THE PROBLEM:
According to the biography of Patricia Bragg, from which high school did she graduate, and in what month and year?

- Born: Patricia Pendleton April 29, 1929 Oakland, California, U.S.
- Died: August 10, 2023 (aged 94) Goleta, California, U.S.
- Education: University of California, Berkeley
- Spouses: ; Robert E. Bragg ​ ​(m. 1952; div. 1957)​ ; James Cameron Gilroy ​ ​(m. 1976; div. 1976)​
- Parents: Harry Clay Pendleton (father); Nettie Deacon Pendleton (née Coward) (mother);
- Relatives: Paul C. Bragg (ex-father-in-law)

= Patricia Bragg =

American businesswoman (1929–2023)

Patricia Bragg (April 29, 1929 – August 10, 2023) was an American businesswoman, author, and health consultant. She served as the chief executive officer of Bragg Live Food Products and Books, and chairperson of the Bragg Health Institute.

== Early life ==
Patricia Pendleton was born in Oakland, California, on April 29, 1929, daughter of Harry Clay Pendleton (1874–1961), a building contractor, and Nettie (née Coward) Deacon Pendleton (1898–1964). She was raised in Piedmont, California, where she attended both grammar school and high school. She graduated from Mary Wallace School, a private Piedmont high school for girls, in June 1947.

After finishing high school, she attended the University of California, Berkeley for two years. In an interview published in the Santa Barbara News-Press on March 8, 2011, Bragg said she graduated from that institution with a "bachelor's degree in biochemistry". Bragg reported having earned a Ph.D. in health science in 1973 and doctor of naturopathy degree in 1974 from Bernadean University in Nevada, according to an archived article in the Santa Barbara News-Press; "schools of naturopathic medicine offered training but were not recognized by the medical profession when Dr. Bragg wanted to earn her degree." Bernadean University was not accredited institution.

SUPPLIED MATERIAL:

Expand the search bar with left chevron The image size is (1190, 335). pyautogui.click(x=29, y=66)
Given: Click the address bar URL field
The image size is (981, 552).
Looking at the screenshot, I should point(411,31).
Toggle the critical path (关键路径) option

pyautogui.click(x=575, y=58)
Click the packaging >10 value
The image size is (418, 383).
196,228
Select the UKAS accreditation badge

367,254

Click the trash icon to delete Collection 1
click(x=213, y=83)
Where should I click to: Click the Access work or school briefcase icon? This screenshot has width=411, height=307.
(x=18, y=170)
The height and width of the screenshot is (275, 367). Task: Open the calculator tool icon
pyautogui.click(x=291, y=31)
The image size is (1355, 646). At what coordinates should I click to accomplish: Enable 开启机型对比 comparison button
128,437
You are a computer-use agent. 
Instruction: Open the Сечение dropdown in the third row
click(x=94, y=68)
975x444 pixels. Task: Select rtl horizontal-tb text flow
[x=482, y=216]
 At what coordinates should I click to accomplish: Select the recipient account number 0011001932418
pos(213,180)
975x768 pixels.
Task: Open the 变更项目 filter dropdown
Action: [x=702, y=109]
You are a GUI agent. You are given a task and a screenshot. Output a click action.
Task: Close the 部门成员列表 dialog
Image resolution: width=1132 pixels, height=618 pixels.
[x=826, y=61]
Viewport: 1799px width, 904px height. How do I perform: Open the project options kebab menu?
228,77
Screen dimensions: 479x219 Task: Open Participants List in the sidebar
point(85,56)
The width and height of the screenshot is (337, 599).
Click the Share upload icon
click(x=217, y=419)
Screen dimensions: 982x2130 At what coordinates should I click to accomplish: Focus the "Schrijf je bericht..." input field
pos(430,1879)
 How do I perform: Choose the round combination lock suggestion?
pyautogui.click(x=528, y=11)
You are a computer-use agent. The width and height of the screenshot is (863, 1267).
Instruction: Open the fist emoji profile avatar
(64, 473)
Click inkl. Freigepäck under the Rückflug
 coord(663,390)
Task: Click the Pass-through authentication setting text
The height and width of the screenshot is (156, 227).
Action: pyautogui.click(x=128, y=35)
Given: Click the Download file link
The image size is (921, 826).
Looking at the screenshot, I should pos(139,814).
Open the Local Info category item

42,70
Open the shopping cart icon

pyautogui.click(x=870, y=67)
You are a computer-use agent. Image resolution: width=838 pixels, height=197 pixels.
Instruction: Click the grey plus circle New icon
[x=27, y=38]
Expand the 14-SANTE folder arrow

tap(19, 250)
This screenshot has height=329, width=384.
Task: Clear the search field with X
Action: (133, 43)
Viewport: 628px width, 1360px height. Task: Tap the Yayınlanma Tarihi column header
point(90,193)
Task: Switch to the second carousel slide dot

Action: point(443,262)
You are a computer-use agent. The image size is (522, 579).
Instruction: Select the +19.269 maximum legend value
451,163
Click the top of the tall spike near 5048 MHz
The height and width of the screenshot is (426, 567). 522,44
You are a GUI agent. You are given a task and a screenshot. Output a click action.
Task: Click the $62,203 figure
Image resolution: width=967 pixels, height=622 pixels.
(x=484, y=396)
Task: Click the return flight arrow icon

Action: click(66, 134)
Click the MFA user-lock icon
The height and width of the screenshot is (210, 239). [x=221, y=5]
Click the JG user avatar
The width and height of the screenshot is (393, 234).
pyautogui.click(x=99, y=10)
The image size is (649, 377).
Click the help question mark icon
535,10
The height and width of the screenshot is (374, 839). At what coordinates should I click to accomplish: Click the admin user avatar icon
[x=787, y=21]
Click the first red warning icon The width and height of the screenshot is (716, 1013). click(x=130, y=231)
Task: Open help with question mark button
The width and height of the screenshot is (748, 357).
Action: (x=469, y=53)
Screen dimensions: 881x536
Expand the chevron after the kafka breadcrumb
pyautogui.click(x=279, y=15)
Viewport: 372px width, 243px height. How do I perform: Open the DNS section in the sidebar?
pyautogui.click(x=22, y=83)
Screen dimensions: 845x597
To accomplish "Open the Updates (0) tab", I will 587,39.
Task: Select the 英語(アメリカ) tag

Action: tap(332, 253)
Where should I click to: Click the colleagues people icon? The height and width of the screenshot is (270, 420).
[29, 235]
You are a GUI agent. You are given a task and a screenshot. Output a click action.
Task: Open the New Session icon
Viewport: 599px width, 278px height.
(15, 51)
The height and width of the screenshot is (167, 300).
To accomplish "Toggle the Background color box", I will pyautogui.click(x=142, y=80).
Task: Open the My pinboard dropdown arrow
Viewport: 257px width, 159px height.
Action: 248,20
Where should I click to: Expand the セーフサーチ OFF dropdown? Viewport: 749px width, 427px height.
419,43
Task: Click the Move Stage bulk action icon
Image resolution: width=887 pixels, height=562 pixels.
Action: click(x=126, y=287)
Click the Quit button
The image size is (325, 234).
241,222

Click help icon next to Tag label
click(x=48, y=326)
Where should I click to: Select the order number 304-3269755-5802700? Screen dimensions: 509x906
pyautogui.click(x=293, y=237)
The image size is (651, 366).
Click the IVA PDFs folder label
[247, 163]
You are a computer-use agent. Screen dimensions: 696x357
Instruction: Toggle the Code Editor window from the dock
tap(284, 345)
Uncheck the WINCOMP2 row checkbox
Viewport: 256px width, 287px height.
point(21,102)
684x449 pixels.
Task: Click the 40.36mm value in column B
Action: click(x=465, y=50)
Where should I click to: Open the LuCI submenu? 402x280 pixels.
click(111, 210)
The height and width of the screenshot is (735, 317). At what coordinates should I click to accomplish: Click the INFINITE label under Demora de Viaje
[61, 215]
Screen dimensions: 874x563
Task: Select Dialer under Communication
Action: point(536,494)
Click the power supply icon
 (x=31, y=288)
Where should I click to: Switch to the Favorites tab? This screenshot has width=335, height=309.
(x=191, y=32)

EXERCISE RESPONSE:
She graduated from Mary Wallace School, a private Piedmont high school for girls, in June 1947.